● Exercise details
Among the entries, which lines carry the string "computer"? Copy each of them.

● Recorded information
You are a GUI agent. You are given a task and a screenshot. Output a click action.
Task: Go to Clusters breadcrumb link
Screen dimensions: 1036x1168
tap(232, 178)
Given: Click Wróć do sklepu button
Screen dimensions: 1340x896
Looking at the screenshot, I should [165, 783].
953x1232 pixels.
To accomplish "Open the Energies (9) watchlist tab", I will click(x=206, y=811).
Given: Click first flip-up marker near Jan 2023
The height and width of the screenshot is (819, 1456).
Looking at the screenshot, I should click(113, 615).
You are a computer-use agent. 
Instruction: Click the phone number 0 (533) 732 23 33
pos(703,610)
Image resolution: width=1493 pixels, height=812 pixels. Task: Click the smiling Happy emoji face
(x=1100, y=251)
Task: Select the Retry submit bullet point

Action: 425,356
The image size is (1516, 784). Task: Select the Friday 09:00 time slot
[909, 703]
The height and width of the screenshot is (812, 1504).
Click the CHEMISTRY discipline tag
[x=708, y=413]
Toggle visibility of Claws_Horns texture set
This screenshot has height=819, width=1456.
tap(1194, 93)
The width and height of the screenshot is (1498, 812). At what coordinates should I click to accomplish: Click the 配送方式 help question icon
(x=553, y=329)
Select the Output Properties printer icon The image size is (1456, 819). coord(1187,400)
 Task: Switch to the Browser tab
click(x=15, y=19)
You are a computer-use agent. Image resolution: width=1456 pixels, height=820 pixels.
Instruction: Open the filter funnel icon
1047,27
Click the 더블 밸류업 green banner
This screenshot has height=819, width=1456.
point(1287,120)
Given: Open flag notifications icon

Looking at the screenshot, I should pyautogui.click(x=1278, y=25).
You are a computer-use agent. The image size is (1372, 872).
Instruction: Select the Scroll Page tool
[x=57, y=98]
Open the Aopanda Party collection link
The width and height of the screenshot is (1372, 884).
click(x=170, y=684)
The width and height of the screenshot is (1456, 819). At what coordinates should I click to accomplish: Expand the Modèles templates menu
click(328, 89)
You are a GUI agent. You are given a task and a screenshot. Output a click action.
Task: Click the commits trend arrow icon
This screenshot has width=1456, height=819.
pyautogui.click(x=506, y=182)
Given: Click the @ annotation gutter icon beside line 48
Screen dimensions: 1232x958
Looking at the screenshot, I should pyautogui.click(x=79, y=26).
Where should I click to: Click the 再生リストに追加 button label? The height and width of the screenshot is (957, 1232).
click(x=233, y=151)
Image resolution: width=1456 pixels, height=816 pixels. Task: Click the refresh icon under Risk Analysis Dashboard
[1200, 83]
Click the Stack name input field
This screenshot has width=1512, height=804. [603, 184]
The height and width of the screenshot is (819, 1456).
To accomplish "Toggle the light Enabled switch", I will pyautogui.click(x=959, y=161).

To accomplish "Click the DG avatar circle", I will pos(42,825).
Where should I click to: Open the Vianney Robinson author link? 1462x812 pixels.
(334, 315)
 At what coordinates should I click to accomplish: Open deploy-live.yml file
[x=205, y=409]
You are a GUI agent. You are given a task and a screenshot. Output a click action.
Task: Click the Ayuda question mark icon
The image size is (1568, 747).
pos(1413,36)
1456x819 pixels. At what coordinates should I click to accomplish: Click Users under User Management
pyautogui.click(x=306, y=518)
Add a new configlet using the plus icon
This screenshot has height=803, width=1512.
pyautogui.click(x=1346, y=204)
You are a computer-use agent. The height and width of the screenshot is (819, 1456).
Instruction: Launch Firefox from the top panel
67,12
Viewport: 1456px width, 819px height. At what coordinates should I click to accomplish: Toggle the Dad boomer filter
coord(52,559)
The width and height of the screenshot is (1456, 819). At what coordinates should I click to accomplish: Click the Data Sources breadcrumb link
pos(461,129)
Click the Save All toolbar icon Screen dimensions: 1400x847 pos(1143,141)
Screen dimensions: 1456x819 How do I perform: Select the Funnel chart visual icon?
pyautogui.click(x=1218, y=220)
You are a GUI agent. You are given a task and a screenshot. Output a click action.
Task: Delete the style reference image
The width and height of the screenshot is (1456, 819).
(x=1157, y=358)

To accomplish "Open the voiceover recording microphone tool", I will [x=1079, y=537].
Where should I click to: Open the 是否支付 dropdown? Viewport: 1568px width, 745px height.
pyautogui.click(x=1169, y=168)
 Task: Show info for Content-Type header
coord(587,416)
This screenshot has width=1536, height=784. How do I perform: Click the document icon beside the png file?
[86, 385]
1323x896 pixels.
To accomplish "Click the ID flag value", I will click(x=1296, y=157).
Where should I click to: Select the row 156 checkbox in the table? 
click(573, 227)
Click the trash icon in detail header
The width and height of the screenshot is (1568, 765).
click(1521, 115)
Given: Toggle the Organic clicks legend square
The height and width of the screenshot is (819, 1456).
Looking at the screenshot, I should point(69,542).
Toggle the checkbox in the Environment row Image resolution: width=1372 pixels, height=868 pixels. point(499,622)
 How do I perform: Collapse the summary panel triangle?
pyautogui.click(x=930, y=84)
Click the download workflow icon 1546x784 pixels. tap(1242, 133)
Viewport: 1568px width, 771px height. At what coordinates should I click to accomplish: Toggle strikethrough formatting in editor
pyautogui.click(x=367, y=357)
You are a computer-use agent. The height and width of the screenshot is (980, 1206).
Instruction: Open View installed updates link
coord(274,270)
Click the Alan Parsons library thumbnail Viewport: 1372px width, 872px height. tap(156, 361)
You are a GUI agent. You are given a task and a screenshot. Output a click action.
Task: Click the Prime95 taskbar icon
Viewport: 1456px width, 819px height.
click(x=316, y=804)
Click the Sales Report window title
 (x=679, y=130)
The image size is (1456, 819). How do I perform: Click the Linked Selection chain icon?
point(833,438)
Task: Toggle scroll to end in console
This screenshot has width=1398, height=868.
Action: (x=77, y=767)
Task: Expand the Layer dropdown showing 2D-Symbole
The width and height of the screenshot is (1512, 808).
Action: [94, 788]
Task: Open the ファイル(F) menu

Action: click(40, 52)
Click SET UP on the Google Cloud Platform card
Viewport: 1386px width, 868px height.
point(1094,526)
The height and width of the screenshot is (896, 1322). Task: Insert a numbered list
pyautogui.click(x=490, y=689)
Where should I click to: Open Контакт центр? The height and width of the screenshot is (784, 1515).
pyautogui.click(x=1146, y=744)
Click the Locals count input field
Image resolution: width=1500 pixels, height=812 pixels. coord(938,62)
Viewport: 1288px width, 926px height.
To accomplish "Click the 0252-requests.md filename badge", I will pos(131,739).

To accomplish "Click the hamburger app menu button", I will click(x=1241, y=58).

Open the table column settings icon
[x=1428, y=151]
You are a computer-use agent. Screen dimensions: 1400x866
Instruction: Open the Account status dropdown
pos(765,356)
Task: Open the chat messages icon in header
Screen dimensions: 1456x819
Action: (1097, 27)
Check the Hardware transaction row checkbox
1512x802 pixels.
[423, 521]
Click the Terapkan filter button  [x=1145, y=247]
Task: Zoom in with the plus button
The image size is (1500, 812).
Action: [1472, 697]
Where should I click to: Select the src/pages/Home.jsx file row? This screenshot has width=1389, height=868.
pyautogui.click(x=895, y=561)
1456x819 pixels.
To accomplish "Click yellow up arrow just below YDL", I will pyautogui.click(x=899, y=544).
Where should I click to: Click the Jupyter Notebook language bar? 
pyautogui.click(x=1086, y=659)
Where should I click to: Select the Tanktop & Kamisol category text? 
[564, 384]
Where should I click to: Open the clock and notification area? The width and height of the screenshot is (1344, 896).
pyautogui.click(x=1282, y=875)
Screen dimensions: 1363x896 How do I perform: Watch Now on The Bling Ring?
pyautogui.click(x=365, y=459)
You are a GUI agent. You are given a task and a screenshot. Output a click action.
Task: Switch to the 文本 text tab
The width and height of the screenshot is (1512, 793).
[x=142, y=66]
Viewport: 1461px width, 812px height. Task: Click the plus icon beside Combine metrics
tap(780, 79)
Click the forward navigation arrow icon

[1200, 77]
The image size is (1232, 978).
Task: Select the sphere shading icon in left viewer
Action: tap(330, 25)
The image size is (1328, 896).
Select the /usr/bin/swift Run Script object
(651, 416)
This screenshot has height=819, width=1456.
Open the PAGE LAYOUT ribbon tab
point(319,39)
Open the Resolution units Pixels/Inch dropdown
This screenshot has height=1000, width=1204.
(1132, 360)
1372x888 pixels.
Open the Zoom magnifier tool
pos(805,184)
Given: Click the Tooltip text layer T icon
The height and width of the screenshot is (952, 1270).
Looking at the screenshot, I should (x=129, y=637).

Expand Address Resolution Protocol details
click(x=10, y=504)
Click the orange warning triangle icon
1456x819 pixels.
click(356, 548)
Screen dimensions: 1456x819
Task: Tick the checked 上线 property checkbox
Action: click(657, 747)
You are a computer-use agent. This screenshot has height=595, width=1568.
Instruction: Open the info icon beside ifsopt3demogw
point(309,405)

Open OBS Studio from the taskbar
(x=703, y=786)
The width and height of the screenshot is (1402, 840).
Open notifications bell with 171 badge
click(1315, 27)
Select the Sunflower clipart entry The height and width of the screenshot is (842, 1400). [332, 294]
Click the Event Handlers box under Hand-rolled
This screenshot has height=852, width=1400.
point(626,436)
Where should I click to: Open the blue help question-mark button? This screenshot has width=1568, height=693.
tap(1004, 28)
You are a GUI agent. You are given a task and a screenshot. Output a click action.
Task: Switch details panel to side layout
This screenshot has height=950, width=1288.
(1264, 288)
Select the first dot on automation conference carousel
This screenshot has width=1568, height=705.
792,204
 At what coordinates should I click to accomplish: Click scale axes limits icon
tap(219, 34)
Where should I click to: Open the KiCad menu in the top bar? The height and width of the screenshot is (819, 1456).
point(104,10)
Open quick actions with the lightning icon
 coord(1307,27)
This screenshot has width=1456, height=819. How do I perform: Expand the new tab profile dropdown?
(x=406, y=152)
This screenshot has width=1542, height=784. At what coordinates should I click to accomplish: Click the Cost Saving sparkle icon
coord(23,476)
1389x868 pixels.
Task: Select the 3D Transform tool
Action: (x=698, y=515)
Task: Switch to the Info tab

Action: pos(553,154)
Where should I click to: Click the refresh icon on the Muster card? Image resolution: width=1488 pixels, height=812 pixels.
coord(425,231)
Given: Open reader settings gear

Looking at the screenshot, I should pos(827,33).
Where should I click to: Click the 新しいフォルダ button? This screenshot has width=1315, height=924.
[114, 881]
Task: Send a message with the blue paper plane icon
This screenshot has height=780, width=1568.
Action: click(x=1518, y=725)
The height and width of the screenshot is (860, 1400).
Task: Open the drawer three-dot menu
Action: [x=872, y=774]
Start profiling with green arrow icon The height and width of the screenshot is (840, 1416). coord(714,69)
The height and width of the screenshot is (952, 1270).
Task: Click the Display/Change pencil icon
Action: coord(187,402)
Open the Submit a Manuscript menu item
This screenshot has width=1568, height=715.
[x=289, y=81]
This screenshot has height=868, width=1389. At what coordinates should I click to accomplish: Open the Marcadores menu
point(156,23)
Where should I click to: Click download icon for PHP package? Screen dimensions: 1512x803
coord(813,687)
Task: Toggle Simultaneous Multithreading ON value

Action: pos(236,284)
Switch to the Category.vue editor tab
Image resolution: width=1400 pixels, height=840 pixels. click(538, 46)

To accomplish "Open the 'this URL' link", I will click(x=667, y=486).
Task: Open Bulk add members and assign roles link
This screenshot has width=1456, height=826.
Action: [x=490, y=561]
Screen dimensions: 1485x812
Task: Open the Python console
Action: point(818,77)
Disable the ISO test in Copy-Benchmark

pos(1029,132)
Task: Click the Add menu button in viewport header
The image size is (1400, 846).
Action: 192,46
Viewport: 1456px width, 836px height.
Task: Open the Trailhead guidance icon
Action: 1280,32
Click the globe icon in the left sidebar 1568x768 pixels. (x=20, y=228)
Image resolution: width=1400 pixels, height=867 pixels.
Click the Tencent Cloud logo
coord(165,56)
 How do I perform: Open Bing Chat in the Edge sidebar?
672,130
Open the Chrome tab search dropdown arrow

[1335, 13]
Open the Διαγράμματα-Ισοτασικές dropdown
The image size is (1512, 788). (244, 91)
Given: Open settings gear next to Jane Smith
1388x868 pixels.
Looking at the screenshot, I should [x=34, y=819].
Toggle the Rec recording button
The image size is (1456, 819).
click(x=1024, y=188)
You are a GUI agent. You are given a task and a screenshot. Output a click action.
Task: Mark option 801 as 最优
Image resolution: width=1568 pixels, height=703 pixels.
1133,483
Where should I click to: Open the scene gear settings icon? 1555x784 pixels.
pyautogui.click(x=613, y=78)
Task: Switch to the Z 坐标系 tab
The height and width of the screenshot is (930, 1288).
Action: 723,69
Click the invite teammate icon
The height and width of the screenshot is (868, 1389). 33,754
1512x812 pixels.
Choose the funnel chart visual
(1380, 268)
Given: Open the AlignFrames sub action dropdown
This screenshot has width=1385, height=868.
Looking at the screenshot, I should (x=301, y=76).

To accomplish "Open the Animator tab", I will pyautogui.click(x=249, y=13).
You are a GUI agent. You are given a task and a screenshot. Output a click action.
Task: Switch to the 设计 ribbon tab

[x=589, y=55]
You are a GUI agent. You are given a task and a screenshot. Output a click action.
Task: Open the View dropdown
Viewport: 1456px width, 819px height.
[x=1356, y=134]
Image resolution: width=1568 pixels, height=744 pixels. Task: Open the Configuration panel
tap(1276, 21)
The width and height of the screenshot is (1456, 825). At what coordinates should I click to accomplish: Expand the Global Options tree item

● Task solution
You are a computer-use agent. 
You are a computer-use agent. Image resolution: width=1456 pixels, height=820 pixels.
You are a computer-use agent. The image size is (1372, 872).
You are a computer-use agent. The height and width of the screenshot is (819, 1456).
You are a computer-use agent. The height and width of the screenshot is (980, 1206).
You are a computer-use agent. Screen dimensions: 1400x866
You are a computer-use agent. This screenshot has height=595, width=1568.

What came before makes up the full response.